▶ _Given exercise_
Rewrite the listing below, replacing every "checkbox" with "check box" and changing nothing else. Leave out the pictures.

╔══

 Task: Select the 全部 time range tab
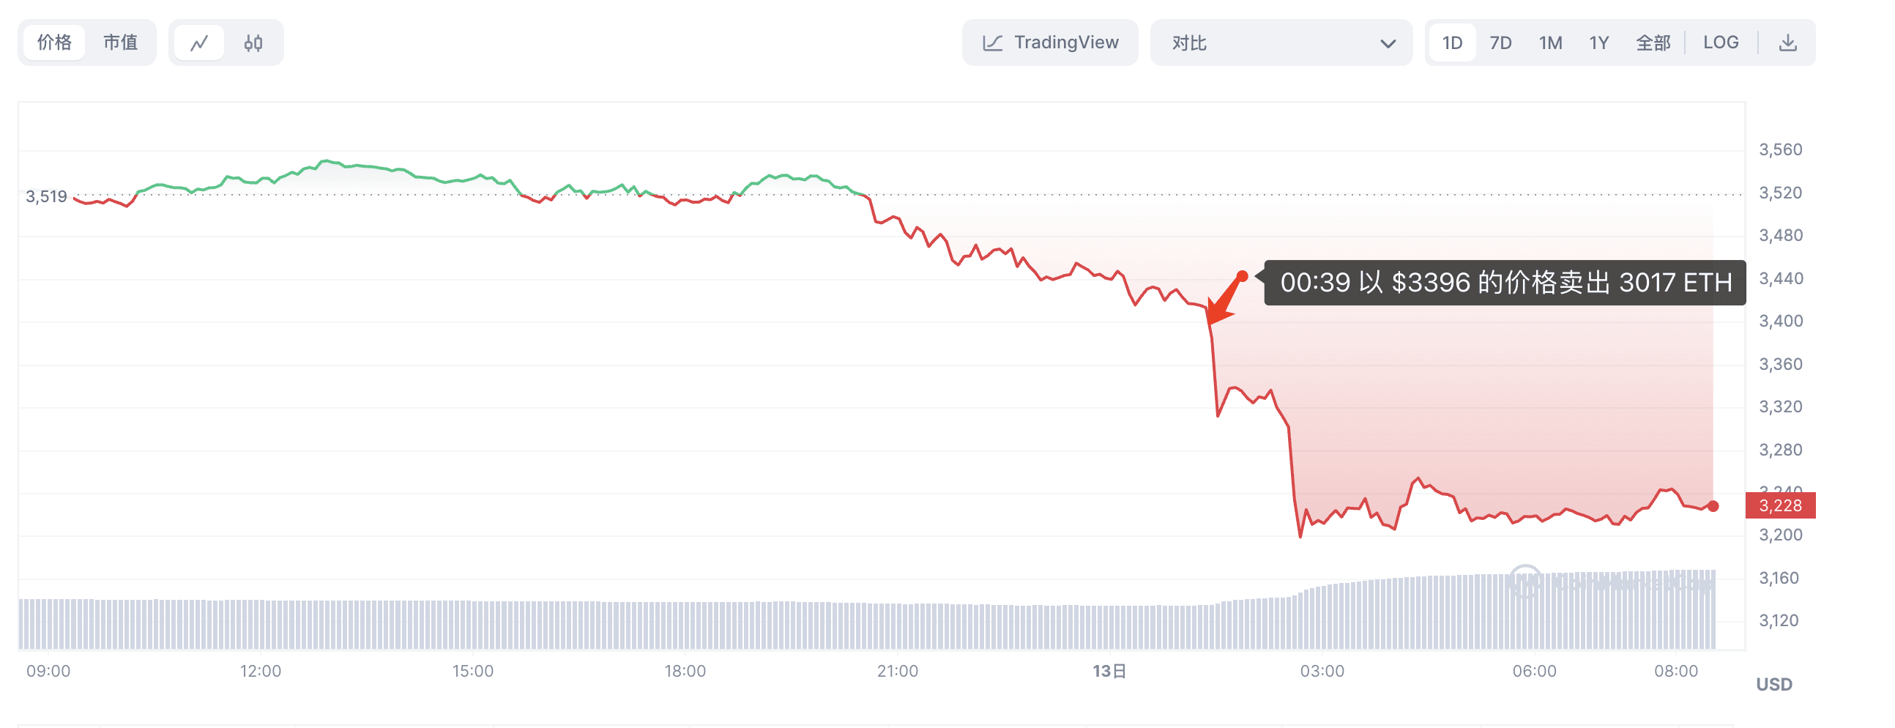(1654, 43)
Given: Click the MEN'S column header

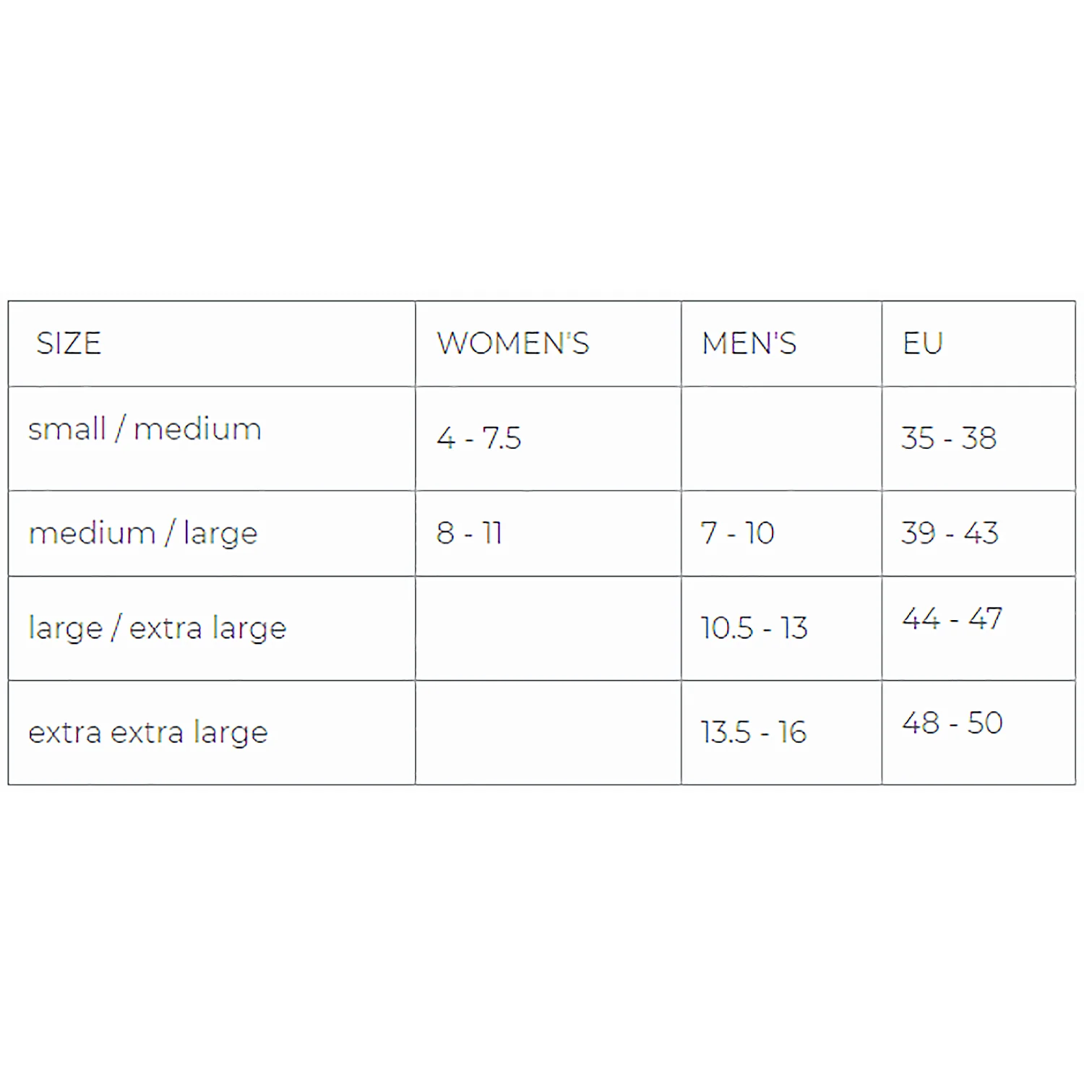Looking at the screenshot, I should [749, 343].
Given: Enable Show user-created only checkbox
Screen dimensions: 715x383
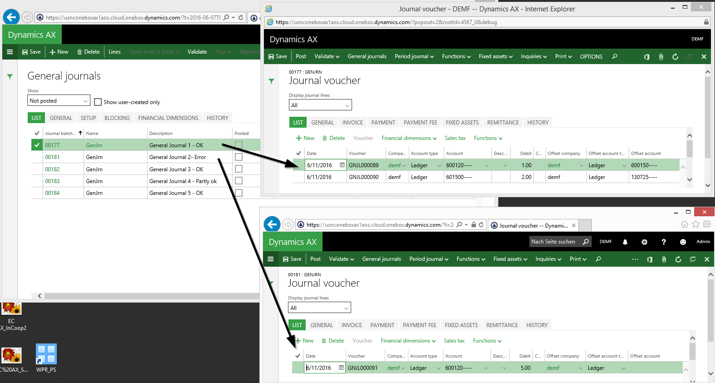Looking at the screenshot, I should click(x=98, y=102).
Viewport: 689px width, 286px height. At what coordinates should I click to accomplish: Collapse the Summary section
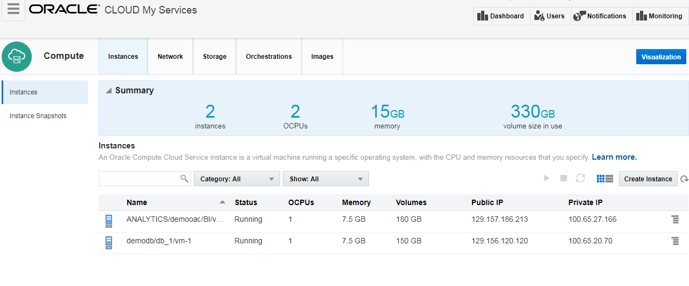tap(109, 91)
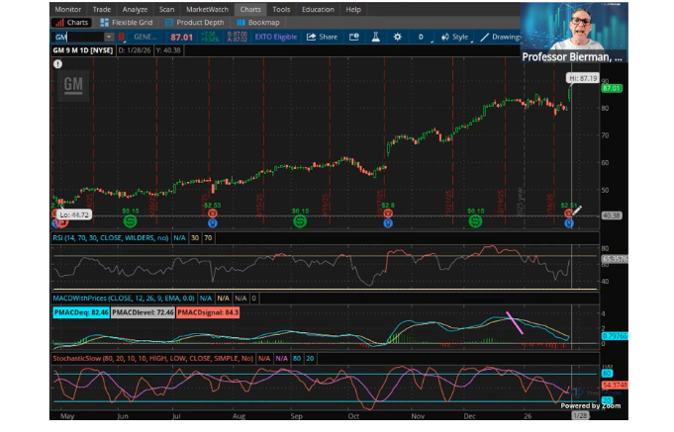Open the Analyze tab

[x=135, y=9]
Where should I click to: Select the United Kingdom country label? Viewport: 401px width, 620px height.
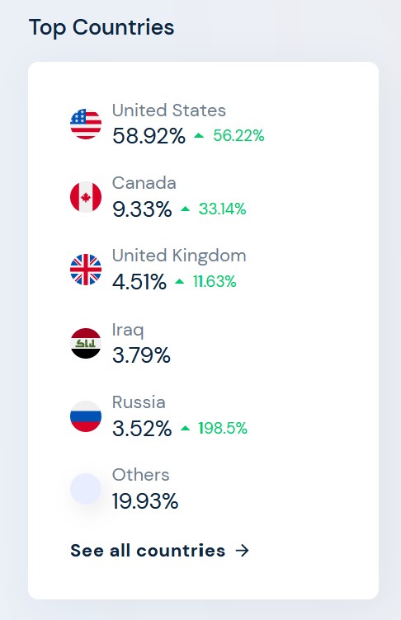coord(179,256)
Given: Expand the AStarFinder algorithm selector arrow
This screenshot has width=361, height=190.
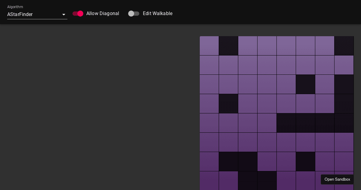Looking at the screenshot, I should click(x=64, y=14).
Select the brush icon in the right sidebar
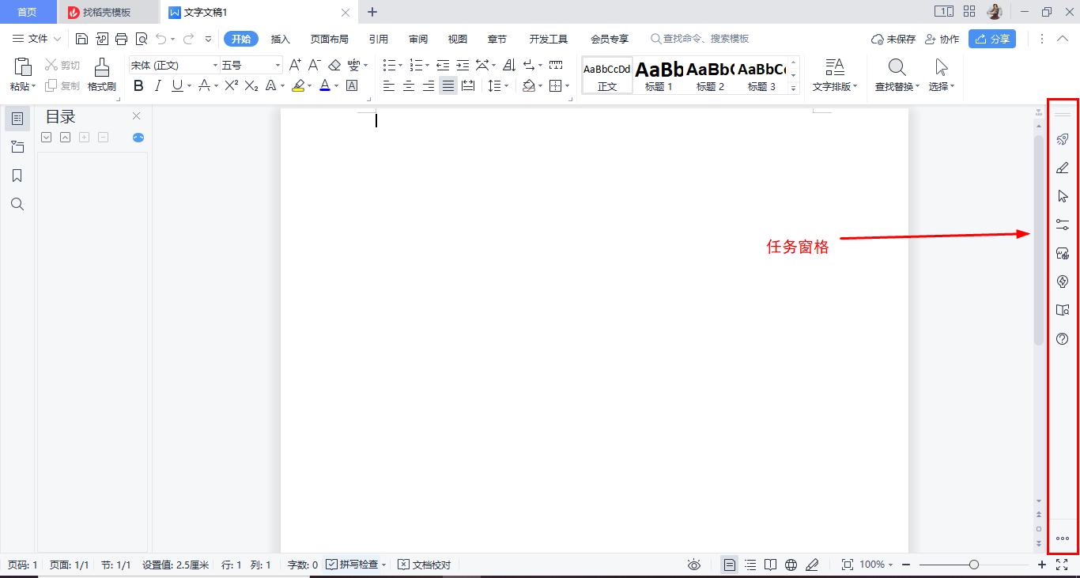 1063,167
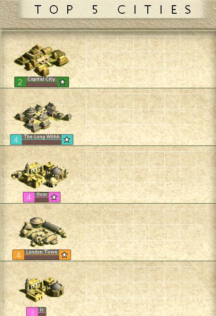Click the Capital City thatched village thumbnail
216x316 pixels.
coord(41,60)
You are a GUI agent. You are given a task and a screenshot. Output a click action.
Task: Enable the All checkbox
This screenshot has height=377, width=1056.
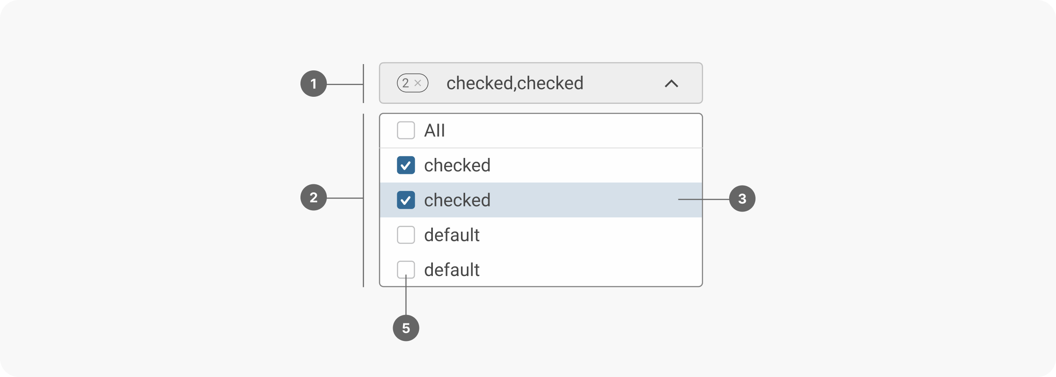tap(406, 130)
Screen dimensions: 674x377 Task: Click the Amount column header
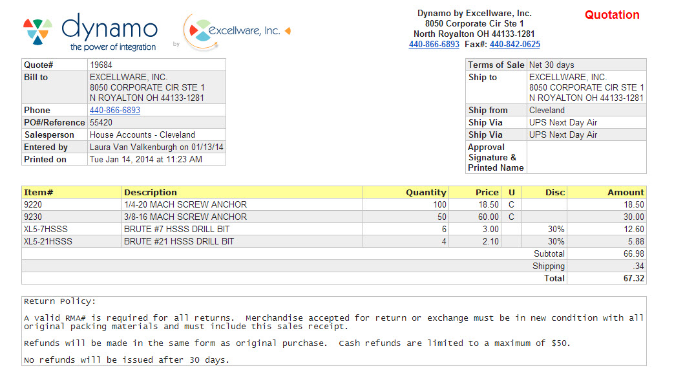(x=625, y=192)
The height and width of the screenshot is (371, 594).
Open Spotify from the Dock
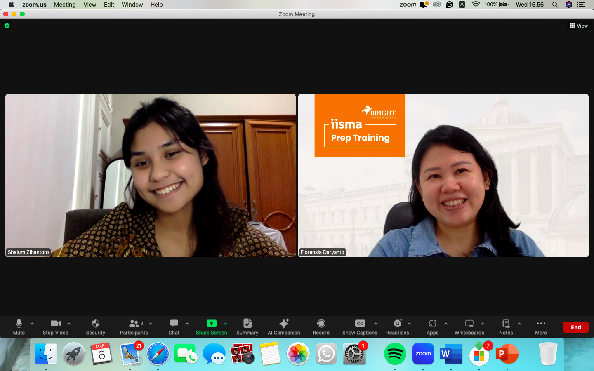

╚══

▶ _Written solution_
 Task: Select the 全部 time range tab
(1654, 43)
Given: Click the MEN'S column header

Looking at the screenshot, I should [749, 343].
Given: Enable Show user-created only check box
Screen dimensions: 715x383
Looking at the screenshot, I should click(x=98, y=102).
Viewport: 689px width, 286px height. At what coordinates should I click to accomplish: Collapse the Summary section
tap(109, 91)
Open the Analyze tab

[x=135, y=9]
Where should I click to: Select the United Kingdom country label? Viewport: 401px width, 620px height.
coord(179,256)
Given: Expand the AStarFinder algorithm selector arrow
This screenshot has width=361, height=190.
Looking at the screenshot, I should click(x=64, y=14).
Select the brush icon in the right sidebar
 1063,167
Click the Capital City thatched village thumbnail
216x316 pixels.
coord(41,60)
You are a GUI agent. You are given a task and a screenshot. Output a click action.
Task: Enable the All check box
This screenshot has height=377, width=1056.
tap(406, 130)
Screen dimensions: 674x377 Task: Click the Amount column header
(x=625, y=192)
The height and width of the screenshot is (371, 594).
Open Spotify from the Dock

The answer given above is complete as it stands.